In the 2-and-a-half-minute video below, sent in by Lisa G., a decorated concert violinist named Joshua Bell plays in a Metro station at L’Enfant Plaza in Washington D.C. for 45 minutes. Over 1,000 people walk by without turning their heads, 27 give money, and 7 people stop to listen for a minute or more (source). Lisa G. summarizes:
Bell recalls that an awkward moment ensued every time he was done with a song because no one applauded or even acknowledged his existence because to these passengers he was just another street performer begging him for a dollar.

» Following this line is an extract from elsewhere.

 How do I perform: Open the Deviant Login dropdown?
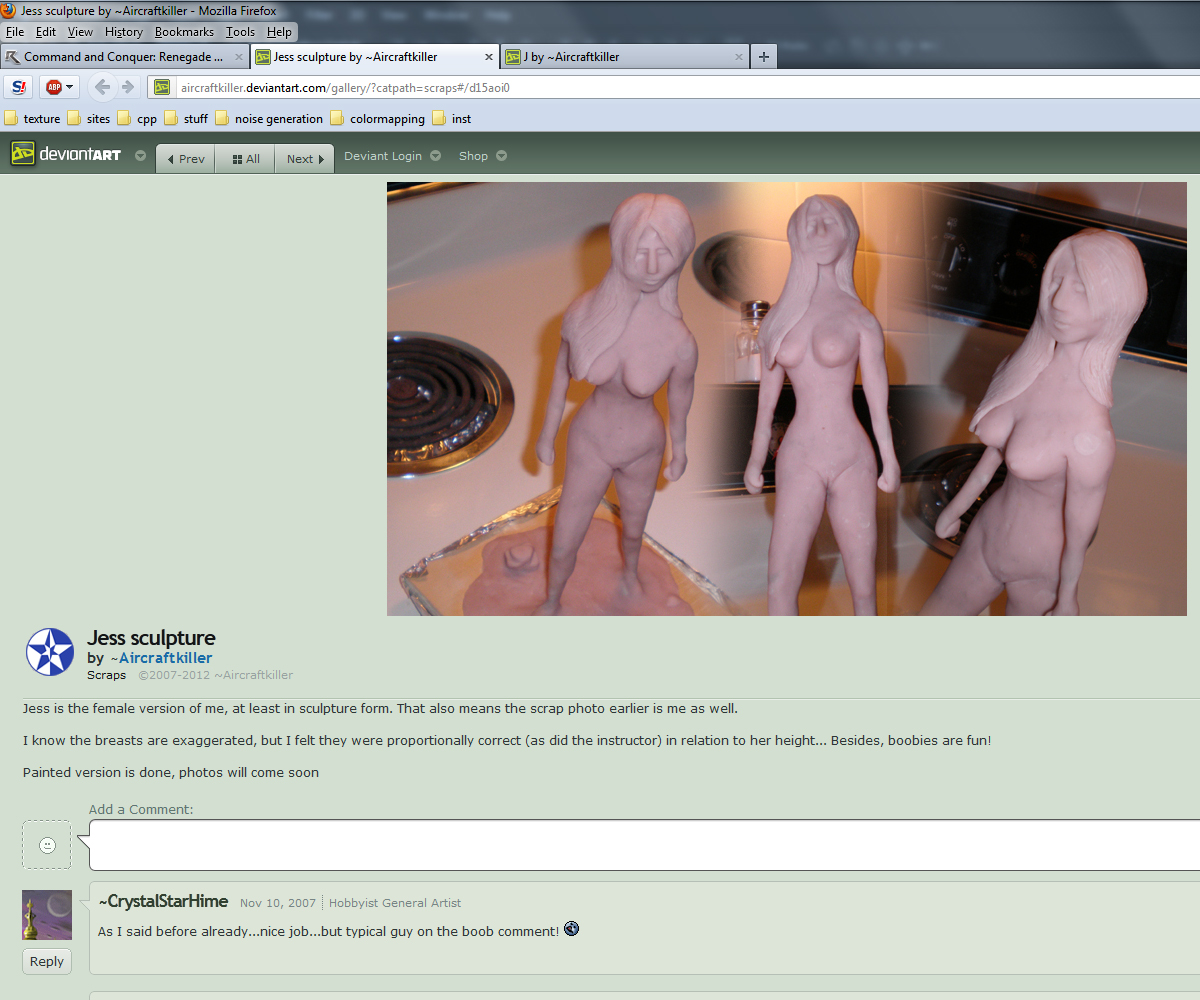(x=392, y=156)
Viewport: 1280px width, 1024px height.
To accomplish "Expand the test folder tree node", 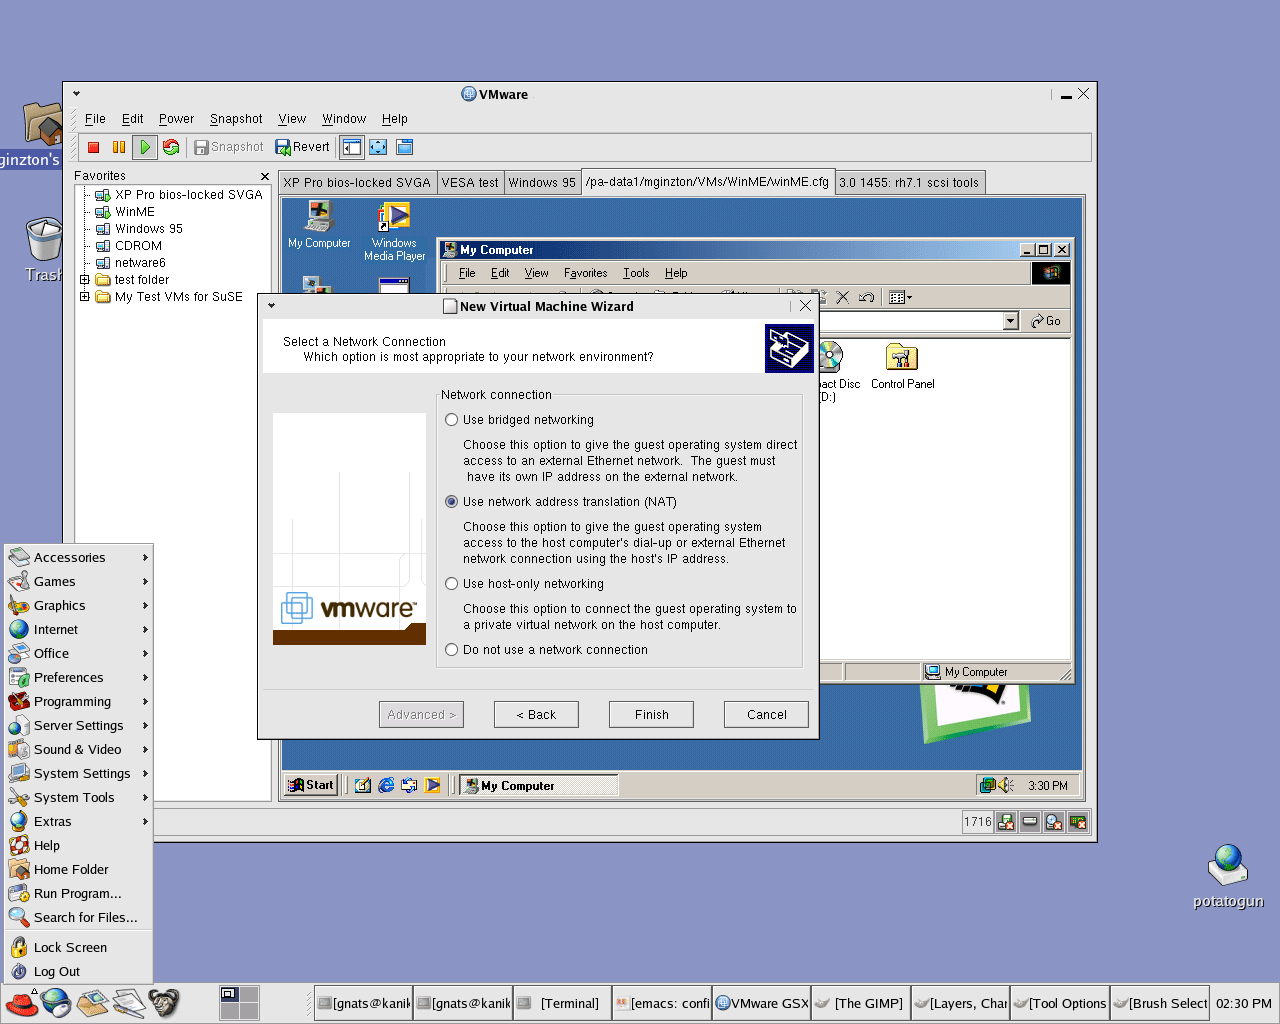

What makes Joshua Bell worth listening to? The experiment points to the importance of context. How do we know that we are listening to a master musician? One important clue is where they are playing, and how expensive it is to have the opportunity to listen. In a concert hall full of seats paid for with large bills, Bell’s talent is authenticated by the arbiters of taste who are the gatekeepers of the venue. Concert-goers do not necessarily know whether or why Bell is any good. They rely on the arbiters to determine who is worth listening to. And listening to who it is that is worth listening to provides them with expensive, and therefore scarce, cultural cred. They have seen Bell in concert (“oh and it was glorious!”); have you?
But in the Metro, Bell is no one. The context of the Metro fails to authenticate Bell’s music. Everyone can listen, thus hearing offers no distinction at all. And almost no one cares.